An aircraft is much more likely to be in distress shortly after take-off than when returning, when it is very unlikely. If that were the case, one would expect the aircraft to jettison bombs much further out to sea. I emphasise what I said in my opening remarks: we would rely on the B52s to use radar to make absolutely certain that no shipping was below them. I am told that that is reliable. They would not be flying at great altitudes and the radar would work effectively. In those circumstances, the danger to shipping below them would be minimal.

Mr. Alan Williams (Swansea, West)

Does the Minister accept that we all recognise that this is a remote possibility and that it is better that there are contingency plans than that there are not? Does he further recognise that the designated area is nearly 100 miles from the point of take-off of the aircraft, that along the flight path on either side of the channel live 1.5 million people, and that the aircraft weighs 220 tonnes and carries 30 tonnes of munitions? Will the Minister confirm that, in the event of an aircraft having to jettison its bombs, 108 500 lb bombs, which normally fall in a pattern one mile long and half a mile wide, would fall? What reassurance can he give the constituents of the many hon. Members who represent areas on both sides of the channel who are concerned about an aircraft which may be in trouble and even unable to reach the designated area?

Mr. Hamilton

I am glad that the right hon. Gentleman accepts that this is a remote possibility, as of course it is. We are drawing up a contingency measure for a remote possibility. I remind him that the bombs are not armed, so there is no question of them exploding. I cannot comment on the amount of armament that the B52 carries, but, as I have already emphasised, every precaution will be taken to ensure that there is no damage to the area.

Sir Gerrard Neale (Cornwall, North)

Has my hon. Friend published any guidelines, and, if not, does he intend to do so, on damage which may be done to fishing tackle that could be hit by an undetonated bomb? Does he accept that, although many of my constituents recognise that it is an outside possibility that that would ever happen, there is anxiety? Will he make sure that there is clear guidance about a hotline to the Ministry of Defence, possibly via the local authority, to deal with any queries or anxieties that arise?

Mr. Hamilton

Yes, I am more than happy that we should answer any questions that arise. I have no doubt that my hon. Friend could give the number of my private office to anybody who wishes to ring, and we shall certainly deal with any question that may cause concern. It is important that we get this into perspective. We are talking about an outside possibility of an aircraft which has taken off from RAF Fairford being in trouble. That possibility is extremely remote.
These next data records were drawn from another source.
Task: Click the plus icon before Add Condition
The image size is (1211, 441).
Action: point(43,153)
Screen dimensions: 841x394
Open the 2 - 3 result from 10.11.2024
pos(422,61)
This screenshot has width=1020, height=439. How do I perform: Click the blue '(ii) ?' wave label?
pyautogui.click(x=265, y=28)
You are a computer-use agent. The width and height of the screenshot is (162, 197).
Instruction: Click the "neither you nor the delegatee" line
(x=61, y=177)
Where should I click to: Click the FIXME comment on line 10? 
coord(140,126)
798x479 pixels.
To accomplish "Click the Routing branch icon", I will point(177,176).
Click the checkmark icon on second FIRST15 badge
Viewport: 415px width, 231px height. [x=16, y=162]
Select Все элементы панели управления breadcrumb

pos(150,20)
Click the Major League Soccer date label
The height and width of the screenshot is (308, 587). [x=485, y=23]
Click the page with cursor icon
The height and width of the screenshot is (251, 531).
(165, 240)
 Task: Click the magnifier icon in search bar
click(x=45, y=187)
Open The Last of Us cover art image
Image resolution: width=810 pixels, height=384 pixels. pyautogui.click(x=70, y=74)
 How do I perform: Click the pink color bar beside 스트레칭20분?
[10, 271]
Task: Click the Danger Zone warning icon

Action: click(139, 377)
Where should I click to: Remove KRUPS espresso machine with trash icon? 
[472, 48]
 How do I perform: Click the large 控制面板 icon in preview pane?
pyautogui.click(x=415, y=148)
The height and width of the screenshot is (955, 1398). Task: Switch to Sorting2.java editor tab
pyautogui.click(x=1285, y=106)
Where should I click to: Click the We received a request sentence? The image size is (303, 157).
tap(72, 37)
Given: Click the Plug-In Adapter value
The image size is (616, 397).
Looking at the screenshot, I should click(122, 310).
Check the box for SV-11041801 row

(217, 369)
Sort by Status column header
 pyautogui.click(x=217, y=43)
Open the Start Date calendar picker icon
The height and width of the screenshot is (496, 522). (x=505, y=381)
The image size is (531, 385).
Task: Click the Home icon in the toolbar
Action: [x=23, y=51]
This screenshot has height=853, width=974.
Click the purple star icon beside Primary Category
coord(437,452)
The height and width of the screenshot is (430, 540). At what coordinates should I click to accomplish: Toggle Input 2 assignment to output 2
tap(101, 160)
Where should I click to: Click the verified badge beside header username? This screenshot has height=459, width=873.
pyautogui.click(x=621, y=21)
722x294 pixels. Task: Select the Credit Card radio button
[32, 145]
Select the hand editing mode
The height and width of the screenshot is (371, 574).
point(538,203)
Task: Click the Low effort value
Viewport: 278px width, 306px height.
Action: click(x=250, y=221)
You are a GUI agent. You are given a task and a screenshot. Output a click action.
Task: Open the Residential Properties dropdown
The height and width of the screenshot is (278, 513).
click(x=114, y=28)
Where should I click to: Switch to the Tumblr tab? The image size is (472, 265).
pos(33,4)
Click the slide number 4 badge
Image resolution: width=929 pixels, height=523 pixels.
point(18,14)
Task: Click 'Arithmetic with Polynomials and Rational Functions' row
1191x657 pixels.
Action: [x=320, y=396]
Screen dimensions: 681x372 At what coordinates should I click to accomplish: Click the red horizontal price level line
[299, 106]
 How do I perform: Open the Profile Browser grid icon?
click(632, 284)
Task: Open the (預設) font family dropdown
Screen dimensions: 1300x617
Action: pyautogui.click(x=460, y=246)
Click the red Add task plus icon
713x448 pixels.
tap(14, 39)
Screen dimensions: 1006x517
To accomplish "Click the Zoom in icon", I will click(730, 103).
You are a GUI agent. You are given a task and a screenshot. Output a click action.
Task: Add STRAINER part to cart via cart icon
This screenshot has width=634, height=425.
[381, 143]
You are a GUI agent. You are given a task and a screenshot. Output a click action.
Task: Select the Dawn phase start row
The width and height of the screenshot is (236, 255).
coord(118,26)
If any question of damage to fishing vessels or to nets or fishing gear arises, I remind my hon. Friend that we have always paid compensation in the past, and I am sure that we would do so in future.

Ms. Dawn Primarolo (Bristol, South)

Does the Minister accept that his explanation to the House is simply not good enough? Whether or not this is an outside chance, communities along the Bristol channel and shipping in it are in danger. Will he tell the House what measures he intends to take to ensure that coastguards are notified so that shipping is cleared from the area and, at all costs, that bombs are dropped not over the Bristol channel but only in the designated areas?

Mr. Hamilton

I do not understand what the hon. Lady is on about. By prescribing this designated area we are ensuring that any bombs will be dropped in that area. That is precisely what we are doing in this whole procedure. If we did not have a designated area, clearly the aircraft would drop the bombs wherever it was convenient to them and we would have no control whatever. It is part of the procedure to alert coastguards, and everything would be done in the time available to alert people in the area to what was happening. Messages would be put out on the radio into which fishermen are tuned.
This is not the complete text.